В новгородскую легенду Длугош привнес несколько интересных моментов. Согласно его хроники, руський народ расселился дальше на север из-за своей многочисленности. Причем одной из причин этого расселения, как выясняется, было неудовлетворительное правления Аскольда и Дира – так как люд «тяготился их княжением». Затем были избраны на управление из варягов три брата – Рюрик, Синеус и Трувор. То есть, не от Рюрика с братьями к Аскольду и Диру идет цепочка, как в древнерусских летописях, а наоборот. Что также дает возможность считать Аскольда и Дира выходцами из местного населения Приднепровья, если эта информация не выдумка хрониста. Рюрик (Rurek, затем в тексте приводится вариант Rurko) осел в Новгороде (Nowogrod), Синеус (Szinyev) – в Белоозере (Byalye yeszyoro), Трувор (Trubor) – в Изборске (Sborsk). После смерти Синеуса и Трувора, которые не оставили потомства, их княжества перешли к Рюрику. Эти данные не столь важны, потому что они изложены в соответствии с древнерусскими летописями. Но дальше есть интересный текст: «Оставил [Рюрик] по себе сына по имени Игорь (Jior), который, достигнув совершеннолетия, Аскольда (Oszkaldum) и Дира (Dyr), Киевских (Kyowienses) князей, не ожидавших от него злой напасти, предательски убил, а их землями и княжениями завладел». В этом отрывке не упоминается Олег, и Игорь был уже взрослым, когда убили Аскольда и Дира. Можно предположить, что Длугош брал эту информацию из неизвестного нам источника, где отсутствует Олег и действует только Игорь. Приведенная хронистом информация является недостаточной для того, чтобы можно было судить, был Игорь на момент смерти Рюрика в малом возрасте, как это следует из «Повести временных лет», или нет. Упоминание, что Рюрик оставил после себя несовершеннолетнего сына явно указывает на то, что Длугош исказил эти летописные сведения в связи с сокращением своей хроники.

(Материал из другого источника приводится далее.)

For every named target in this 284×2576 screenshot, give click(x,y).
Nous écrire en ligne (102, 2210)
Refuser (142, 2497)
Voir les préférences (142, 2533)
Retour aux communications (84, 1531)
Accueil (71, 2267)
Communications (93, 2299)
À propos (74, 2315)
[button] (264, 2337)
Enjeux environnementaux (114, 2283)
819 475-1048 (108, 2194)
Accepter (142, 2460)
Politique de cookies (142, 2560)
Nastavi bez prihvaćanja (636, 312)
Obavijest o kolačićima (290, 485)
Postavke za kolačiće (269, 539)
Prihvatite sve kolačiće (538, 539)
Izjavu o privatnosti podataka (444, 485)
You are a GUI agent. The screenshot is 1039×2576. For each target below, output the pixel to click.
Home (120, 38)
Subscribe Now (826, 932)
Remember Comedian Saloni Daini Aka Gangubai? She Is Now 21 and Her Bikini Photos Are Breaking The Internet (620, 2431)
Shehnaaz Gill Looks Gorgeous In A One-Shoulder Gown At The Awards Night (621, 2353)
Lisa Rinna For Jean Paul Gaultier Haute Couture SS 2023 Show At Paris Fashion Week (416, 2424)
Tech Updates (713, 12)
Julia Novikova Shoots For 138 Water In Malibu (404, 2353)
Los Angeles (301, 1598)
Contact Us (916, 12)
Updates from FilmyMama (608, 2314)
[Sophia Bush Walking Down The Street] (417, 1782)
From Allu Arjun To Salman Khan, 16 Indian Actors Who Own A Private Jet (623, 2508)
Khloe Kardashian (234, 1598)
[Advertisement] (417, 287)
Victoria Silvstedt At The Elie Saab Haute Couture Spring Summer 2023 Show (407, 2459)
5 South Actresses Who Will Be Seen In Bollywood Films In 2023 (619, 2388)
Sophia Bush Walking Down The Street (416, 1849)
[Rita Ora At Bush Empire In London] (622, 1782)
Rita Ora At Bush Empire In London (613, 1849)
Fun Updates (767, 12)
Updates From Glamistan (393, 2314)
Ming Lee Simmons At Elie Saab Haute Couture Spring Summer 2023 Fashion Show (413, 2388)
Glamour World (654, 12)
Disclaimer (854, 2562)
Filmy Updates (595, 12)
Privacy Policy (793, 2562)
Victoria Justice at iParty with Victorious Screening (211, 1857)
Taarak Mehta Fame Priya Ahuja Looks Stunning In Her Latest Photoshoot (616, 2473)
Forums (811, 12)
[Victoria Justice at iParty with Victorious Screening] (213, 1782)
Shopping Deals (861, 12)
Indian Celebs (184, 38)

Кроме Длугоша, уделил внимание истории Руси и Матей Стрыйковский (польск. Maciej Stryjkowski, 1547 – около 1590). Его главным трудом была «Хроника польская, литовская, жмудская и всей Руси», которая состояла из 25 книг и была написана на польском языке с некоторыми вставками на латыни. Хроника охватывает период с древних времен до 1581 года. Главным объектом исследования хрониста была история Литвы, поэтому на ней останавливаться не буду.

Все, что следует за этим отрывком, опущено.